DIRECTIONS. In the data below, find the line containing "Toggle the 安全组 section chevron", then set down that line and every later line up to and including the line containing "Task: Switch to pie chart view icon", exactly.
-- AVAILABLE DATA follows --
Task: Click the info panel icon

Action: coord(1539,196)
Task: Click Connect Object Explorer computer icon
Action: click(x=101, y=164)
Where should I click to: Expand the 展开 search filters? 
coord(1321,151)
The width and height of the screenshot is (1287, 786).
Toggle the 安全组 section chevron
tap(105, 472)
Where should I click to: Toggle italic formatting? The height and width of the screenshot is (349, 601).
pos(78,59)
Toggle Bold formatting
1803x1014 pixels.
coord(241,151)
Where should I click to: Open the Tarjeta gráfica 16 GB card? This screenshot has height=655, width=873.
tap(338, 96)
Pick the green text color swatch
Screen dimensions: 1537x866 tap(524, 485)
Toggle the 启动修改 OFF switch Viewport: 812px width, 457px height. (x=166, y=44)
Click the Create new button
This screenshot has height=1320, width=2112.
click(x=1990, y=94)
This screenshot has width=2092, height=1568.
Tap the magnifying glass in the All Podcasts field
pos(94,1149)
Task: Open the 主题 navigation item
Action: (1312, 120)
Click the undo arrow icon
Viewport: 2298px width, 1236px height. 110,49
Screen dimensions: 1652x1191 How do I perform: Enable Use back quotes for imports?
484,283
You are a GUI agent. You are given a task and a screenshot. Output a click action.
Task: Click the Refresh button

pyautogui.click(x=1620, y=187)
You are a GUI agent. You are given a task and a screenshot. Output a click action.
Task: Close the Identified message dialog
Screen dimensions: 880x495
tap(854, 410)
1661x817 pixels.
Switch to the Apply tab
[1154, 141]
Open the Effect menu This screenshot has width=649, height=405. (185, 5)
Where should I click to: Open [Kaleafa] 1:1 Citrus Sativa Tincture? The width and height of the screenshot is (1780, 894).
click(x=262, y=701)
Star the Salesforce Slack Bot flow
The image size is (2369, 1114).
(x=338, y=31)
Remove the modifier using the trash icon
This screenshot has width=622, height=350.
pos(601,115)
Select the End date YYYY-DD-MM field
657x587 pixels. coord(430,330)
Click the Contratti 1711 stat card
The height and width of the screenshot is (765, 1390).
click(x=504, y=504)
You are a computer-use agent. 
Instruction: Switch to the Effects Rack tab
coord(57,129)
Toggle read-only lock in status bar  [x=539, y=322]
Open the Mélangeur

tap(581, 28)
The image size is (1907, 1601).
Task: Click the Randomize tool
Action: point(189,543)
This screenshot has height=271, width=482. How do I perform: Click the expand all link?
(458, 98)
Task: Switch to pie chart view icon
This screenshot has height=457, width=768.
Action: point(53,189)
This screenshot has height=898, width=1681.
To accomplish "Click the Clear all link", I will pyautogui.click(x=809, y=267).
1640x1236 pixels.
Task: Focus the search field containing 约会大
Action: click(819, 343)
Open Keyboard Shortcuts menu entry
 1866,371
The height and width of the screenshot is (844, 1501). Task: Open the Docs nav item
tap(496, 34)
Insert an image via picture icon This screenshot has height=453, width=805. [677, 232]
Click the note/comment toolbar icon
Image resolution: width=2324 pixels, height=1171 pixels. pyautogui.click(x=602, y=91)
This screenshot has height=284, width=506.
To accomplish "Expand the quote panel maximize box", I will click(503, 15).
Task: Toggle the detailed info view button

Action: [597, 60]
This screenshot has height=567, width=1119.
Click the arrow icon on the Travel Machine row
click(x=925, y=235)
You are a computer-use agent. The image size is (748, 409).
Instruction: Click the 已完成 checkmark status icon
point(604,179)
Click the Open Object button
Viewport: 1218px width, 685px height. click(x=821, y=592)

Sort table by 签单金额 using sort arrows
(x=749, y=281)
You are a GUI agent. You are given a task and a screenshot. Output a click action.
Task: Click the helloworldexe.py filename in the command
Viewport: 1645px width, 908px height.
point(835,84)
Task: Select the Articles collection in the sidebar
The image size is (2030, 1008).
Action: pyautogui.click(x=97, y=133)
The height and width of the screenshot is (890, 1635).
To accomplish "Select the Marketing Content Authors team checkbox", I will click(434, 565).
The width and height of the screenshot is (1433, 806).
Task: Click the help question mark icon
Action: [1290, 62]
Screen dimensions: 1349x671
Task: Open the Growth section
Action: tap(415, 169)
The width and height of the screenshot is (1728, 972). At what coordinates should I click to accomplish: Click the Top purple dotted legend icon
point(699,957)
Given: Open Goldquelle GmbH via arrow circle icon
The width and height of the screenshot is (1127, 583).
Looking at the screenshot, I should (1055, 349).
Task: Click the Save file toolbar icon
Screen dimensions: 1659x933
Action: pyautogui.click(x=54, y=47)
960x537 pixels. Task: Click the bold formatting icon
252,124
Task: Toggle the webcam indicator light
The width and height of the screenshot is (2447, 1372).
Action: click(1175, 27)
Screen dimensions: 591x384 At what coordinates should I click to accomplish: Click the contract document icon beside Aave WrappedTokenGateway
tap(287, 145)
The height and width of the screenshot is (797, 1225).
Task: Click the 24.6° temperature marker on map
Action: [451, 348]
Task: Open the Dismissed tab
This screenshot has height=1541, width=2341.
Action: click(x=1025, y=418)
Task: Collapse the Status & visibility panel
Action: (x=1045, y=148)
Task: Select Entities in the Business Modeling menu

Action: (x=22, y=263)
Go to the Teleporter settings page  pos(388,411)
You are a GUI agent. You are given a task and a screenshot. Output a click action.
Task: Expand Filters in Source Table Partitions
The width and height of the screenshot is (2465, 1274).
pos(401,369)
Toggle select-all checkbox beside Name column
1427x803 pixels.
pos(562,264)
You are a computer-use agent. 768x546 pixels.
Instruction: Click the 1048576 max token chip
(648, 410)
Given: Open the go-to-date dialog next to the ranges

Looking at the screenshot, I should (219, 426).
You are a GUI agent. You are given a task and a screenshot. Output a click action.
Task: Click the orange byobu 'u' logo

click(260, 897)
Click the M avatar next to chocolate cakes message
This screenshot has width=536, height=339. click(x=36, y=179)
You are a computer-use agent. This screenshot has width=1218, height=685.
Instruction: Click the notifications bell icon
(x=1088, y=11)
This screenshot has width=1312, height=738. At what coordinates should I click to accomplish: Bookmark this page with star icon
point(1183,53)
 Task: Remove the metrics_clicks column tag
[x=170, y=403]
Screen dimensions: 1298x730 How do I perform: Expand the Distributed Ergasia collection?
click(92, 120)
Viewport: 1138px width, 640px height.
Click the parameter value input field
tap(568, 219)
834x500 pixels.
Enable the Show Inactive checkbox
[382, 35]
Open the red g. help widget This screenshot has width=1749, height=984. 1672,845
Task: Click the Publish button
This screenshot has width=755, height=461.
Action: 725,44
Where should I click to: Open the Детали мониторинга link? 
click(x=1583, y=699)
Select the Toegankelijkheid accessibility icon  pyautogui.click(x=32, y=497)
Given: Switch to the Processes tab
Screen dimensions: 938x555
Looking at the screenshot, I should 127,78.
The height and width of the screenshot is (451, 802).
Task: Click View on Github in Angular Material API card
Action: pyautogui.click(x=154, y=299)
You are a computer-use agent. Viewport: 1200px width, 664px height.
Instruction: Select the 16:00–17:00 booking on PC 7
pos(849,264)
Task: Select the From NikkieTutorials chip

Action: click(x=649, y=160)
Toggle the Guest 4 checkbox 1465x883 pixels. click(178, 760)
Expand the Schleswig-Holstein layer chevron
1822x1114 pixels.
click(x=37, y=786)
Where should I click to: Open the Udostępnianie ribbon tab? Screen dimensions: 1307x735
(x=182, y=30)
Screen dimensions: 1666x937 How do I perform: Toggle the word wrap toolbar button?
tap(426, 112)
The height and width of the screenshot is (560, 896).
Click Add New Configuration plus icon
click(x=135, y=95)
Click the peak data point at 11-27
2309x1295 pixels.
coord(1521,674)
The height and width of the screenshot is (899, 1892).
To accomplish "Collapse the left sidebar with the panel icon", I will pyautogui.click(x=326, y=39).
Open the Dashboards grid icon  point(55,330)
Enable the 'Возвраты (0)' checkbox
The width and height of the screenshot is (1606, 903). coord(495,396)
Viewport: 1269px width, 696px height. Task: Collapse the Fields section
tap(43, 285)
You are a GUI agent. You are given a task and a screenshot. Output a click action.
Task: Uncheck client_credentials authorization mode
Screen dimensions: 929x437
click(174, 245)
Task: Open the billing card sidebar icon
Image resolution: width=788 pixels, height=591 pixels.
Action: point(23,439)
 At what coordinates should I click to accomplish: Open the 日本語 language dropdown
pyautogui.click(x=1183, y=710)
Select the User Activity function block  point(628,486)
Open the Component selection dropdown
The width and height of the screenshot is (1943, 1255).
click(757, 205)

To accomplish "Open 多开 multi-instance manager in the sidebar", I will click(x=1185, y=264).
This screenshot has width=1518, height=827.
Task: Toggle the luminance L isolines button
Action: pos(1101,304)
-- AVAILABLE DATA concluded --
SOLVED EXERCISE.
Toggle the 安全组 section chevron
tap(105, 472)
Where should I click to: Toggle italic formatting? The height and width of the screenshot is (349, 601).
pos(78,59)
Toggle Bold formatting
1803x1014 pixels.
coord(241,151)
Where should I click to: Open the Tarjeta gráfica 16 GB card? This screenshot has height=655, width=873.
tap(338, 96)
Pick the green text color swatch
Screen dimensions: 1537x866 tap(524, 485)
Toggle the 启动修改 OFF switch Viewport: 812px width, 457px height. (x=166, y=44)
Click the Create new button
This screenshot has height=1320, width=2112.
click(x=1990, y=94)
This screenshot has width=2092, height=1568.
Tap the magnifying glass in the All Podcasts field
pos(94,1149)
Task: Open the 主题 navigation item
Action: (1312, 120)
Click the undo arrow icon
Viewport: 2298px width, 1236px height. 110,49
Screen dimensions: 1652x1191 How do I perform: Enable Use back quotes for imports?
484,283
You are a GUI agent. You are given a task and a screenshot. Output a click action.
Task: Click the Refresh button

pyautogui.click(x=1620, y=187)
You are a GUI agent. You are given a task and a screenshot. Output a click action.
Task: Close the Identified message dialog
Screen dimensions: 880x495
tap(854, 410)
1661x817 pixels.
Switch to the Apply tab
[1154, 141]
Open the Effect menu This screenshot has width=649, height=405. (185, 5)
Where should I click to: Open [Kaleafa] 1:1 Citrus Sativa Tincture? The width and height of the screenshot is (1780, 894).
click(x=262, y=701)
Star the Salesforce Slack Bot flow
The image size is (2369, 1114).
(x=338, y=31)
Remove the modifier using the trash icon
This screenshot has width=622, height=350.
pos(601,115)
Select the End date YYYY-DD-MM field
657x587 pixels. coord(430,330)
Click the Contratti 1711 stat card
The height and width of the screenshot is (765, 1390).
click(x=504, y=504)
You are a computer-use agent. 
Instruction: Switch to the Effects Rack tab
coord(57,129)
Toggle read-only lock in status bar  [x=539, y=322]
Open the Mélangeur

tap(581, 28)
The image size is (1907, 1601).
Task: Click the Randomize tool
Action: point(189,543)
This screenshot has height=271, width=482. How do I perform: Click the expand all link?
(458, 98)
Task: Switch to pie chart view icon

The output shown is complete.